FastList: A Solution to List’s GC Problems?
As we know, foreach loops create garbage when used with a List<T>. This happens the first time you iterate over one and it happens every time thereafter. A comment on that article shared a link to a class called FastList that was written expressly to solve the GC issue. Does it? How does its performance compare to plain old List? Today’s article puts it to the test to find out!
Reading through the FastList source code it quickly became apparent to me that it’s a wrapper around the regular System.Collections.Generic.List class. It actually derives from that class and inherits almost all of the functionality you get with List. The one part it customizes is at the heart of foreach loops: GetEnumerator.
The customized GetEnumerator uses an existing enumerator cached as a private field, if available. This means that subsequent foreach loops will reuse the enumerator fields rather than creating new garbage… mostly. Since an enumerator can only be used by one foreach loop at a time, a new enumerator will still have to be created if there is more than one loop going on at a time. This could be due to multiple threads looping over the same FastList or just direct usage of GetEnumerator rather than simple foreach loops.
What happens on the first call to GetEnumerator? Well, FastList has a nested CustomEnumerator class that it instantiates. This creates garbage, but only this first time due to the caching described above. CustomEnumerator implements IEnumerator and IEnumerator<T> so that it is a valid candidate for GetEnumerator to return.
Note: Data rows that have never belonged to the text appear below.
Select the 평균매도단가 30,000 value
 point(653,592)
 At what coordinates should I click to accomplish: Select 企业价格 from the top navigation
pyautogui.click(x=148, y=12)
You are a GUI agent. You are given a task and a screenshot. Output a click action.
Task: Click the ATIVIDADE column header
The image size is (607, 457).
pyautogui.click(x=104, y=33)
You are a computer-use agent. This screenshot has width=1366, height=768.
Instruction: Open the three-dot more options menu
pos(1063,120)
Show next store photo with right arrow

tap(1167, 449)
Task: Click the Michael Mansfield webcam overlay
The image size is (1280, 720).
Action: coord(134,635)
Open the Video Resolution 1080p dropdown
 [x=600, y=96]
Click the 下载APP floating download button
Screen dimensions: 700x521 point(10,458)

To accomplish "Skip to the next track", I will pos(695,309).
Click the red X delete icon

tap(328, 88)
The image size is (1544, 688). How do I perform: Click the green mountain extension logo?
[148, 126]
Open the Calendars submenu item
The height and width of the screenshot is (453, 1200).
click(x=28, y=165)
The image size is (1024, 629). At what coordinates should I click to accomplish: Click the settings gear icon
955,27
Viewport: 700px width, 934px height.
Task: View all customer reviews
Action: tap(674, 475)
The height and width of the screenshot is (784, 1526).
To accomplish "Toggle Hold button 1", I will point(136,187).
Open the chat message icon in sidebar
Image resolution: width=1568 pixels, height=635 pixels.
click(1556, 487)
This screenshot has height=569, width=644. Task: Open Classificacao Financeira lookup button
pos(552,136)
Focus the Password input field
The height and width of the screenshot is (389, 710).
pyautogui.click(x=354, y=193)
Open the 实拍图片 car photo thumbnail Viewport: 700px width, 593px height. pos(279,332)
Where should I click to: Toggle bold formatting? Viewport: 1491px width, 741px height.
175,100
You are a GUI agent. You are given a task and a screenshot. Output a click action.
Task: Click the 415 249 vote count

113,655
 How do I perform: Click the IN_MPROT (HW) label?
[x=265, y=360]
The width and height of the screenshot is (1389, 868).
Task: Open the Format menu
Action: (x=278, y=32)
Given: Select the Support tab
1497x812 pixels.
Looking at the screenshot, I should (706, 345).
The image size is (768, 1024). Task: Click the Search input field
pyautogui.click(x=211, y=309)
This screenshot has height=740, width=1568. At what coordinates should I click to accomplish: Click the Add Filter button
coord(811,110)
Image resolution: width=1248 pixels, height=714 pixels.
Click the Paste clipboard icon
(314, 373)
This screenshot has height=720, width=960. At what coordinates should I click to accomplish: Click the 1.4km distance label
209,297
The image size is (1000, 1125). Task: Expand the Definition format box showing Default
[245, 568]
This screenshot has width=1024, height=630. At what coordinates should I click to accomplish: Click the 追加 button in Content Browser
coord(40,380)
It also collaborates with FastList to allow itself to be reset (via MyReset) and to use FastList to get the real enumerator from List (via GetBaseEnumerator). Other than that, it’s a wrapper class too! It just wraps the calls to IEnumerator interface functions by passing them along to the enumerator it got from List.
So does it deliver on the promise of not creating garbage? To see, I plugged it into the same test app from the original article and observed the Unity Profiler in “deep” mode. Here’s what I found:
As you can see, the first foreach loop causes 80 bytes to be allocated. You might remember that List allocated only 40 bytes so FastList starts off at a disadvantage. However, the second foreach loop uses the cached enumerator and doesn’t create any garbage at all! List, on the other hand, created another 40 bytes. So after just two loops the score is even, but each subsequent loop would cause List to allocate yet-another 40 bytes.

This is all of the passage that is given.